Monday, November 29, 1999

DTC unlikely to cheer taxpayers, may lower I-T slabs

News posted by www.newsinfoline.com

New Delhi, June 17 (PTI) The Direct Taxes Code is unlikely to give much relief to income tax payers as the finance ministry today said the higher slabs, proposed earlier, may be altered in the Bill. The move is aimed at offsetting the revenue losses arising from the new proposal to drop the earlier plan to tax provident and pension funds at the time of withdrawal and levy MAT on gross assets and not profits. The government released a new DTC draft on Tuesday with clarification on a lot of contentious issues in the first draft. "The proposals in the revised discussion paper would lead to reduction in the tax base proposed in the DTC (last year)," sources in the Finance Ministry told PTI. The first discussion paper floated last year had proposed a substantial widening of the tax base. It suggested imposing 10 per cent tax on income of up to Rs 10 lakh, 20 per cent on income up to 25 lakh and 30 per cent beyond Rs 25 lakh.
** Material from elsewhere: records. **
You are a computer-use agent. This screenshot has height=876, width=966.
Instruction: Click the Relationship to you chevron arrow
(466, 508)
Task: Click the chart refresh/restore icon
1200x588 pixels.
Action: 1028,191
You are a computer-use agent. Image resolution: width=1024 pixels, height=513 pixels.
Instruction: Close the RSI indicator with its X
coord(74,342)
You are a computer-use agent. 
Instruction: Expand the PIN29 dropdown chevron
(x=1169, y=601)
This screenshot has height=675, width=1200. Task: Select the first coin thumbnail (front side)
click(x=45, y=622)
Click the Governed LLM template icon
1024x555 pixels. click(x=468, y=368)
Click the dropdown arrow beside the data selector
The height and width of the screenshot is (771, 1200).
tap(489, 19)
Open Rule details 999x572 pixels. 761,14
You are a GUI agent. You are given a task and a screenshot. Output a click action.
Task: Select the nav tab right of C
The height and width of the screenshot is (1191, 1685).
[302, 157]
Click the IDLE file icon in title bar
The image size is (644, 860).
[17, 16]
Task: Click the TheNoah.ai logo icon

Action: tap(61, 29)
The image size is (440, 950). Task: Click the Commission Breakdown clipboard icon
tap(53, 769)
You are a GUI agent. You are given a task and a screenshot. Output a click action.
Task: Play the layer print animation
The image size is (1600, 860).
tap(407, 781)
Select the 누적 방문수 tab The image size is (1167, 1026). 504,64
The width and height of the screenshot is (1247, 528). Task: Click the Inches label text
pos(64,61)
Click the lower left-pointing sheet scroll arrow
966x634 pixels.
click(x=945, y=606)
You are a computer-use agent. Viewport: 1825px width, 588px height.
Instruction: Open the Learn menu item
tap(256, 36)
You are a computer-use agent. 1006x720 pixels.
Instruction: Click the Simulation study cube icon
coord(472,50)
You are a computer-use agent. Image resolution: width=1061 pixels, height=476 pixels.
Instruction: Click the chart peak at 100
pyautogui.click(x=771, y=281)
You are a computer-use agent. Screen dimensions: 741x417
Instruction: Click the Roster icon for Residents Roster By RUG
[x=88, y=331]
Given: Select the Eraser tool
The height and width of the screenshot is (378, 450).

These tax slabs proposals were substantially wider than even the increase implemented in this year''s budget. The budget had imposed 10 per cent tax on income of Rs 1.6 lakh-5 lakh, 20 per cent on Rs 5 lakh-8 lakh and 30 per cent over Rs 8 lakh. Before this, the slabs were from Rs 1.6 lakh-3 lakh, Rs 3 lakh-5 lakh and over Rs 5 lakh in a year. Women and senior citizens enjoy greater relief. The sources said the first discussion paper had said that the government would consider calibrating the tax rates in the light of the responses and comments received on the scope of the tax base proposed. The proposals in the first discussion paper to tax long-term savings like pension and provident funds at the time of withdrawal and imposing MAT on gross assets of companies drew strong criticism. Responding to these strong comments, the revised draft did away with both the proposals. Now MAT, the tax on profits of companies that do not come under the tax net due to exemptions, will be levied on their profits, instead of gross assets. The revised paper also retains the present provisions of giving income tax exemption on interest paid on homeloans up to Rs 1.5 lakh annually. As such, tax slabs proposed in the first discussion paper will be calibrated accordingly, the sources said, adding tax slabs proposed in the first draft were anyway illustrative in nature. The government also claimed that the revised tax exemptions will not lead to any revenue loss to the Exchequer.